Dan Benjamin, Mark Fontana and Miles Kimball: Reconsidering Risk Aversion

Some of my most important work has been directed toward measuring risk aversion. This is important for many reasons; giving good advice or setting good defaults for long-term asset allocation decisions is one of them. Dan Benjamin, Mark Fontana and I explain that in the first footnote in our new NBER Working Paper “Reconsidering Risk Aversion”:

When financial advisors make their portfolio-allocation advice contingent on an individual’s risk attitudes, they typically measure the individual’s relative ranking in the population, e.g., using a qualitative scale. According to economic theory, however, what is needed is the numerical value of the individual’s risk-preference parameters (or at least the distribution of these numerical values in the population, so that an individual’s relative ranking can be interpreted numerically). These numerical values would need to be elicited using real or hypothetical choices over risky lotteries, as discussed here.

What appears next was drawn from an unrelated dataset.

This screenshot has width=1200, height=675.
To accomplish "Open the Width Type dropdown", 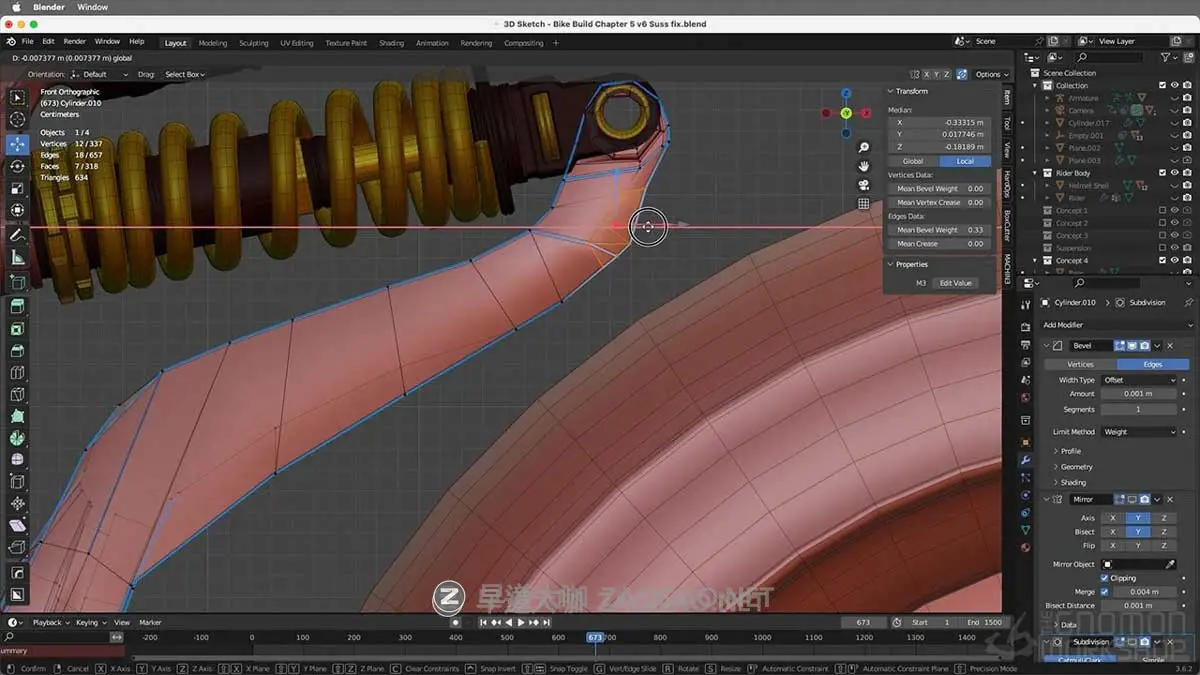I will coord(1139,380).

One difficulty with measuring risk aversion is that the answers people give could depend on the particular framing of a question. In “Reconsidering Risk Aversion,” we looked at whether grouping two risks together would lead to a different estimate of risk aversion than if the two risks were represented as separate risks. The surprising answer was that, while grouping or separating the risks made an idiosyncratic difference to people’s choices, it made little systematic difference in risk aversion that we could detect (in a statistical model that assumed constant relative risk aversion, expected utility maximization, and response error driven by a random risk aversion parameter). And differences in people’s choices because of framing were reduced when we gave people a chance to reconsider their choices. By contrast, when people had made corresponding choices under different framings and were given a chance to reconsider, they very seldom changed their choices.

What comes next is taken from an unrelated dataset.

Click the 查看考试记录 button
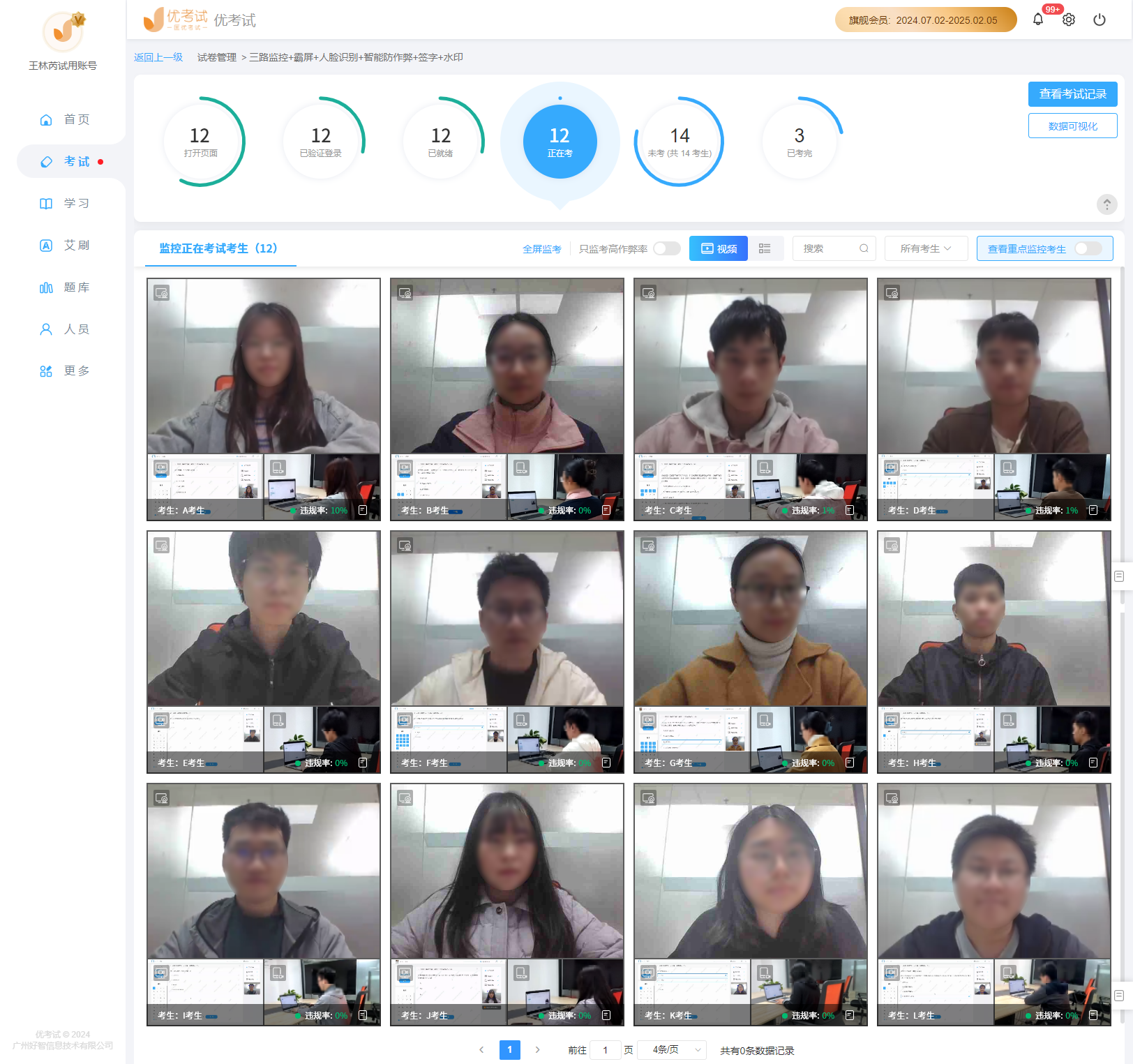 (x=1072, y=94)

Giving people a chance to reconsider their choices had two particularly strong effects:

  • People became much more transitive in their choices

  • People adjusted their choices to treat compound lotteries in a way much more similar to how they treated the corresponding simple lotteries. That is, they came much closer in accord with the “Reduction of Compound Lotteries” Axiom. (Initially, they were quite far away from being in accord with this axiom.)

There is a lot more I want to do to better understand risk aversion and its implications for life-cycle saving and asset allocation. I don’t feel done with this research agenda.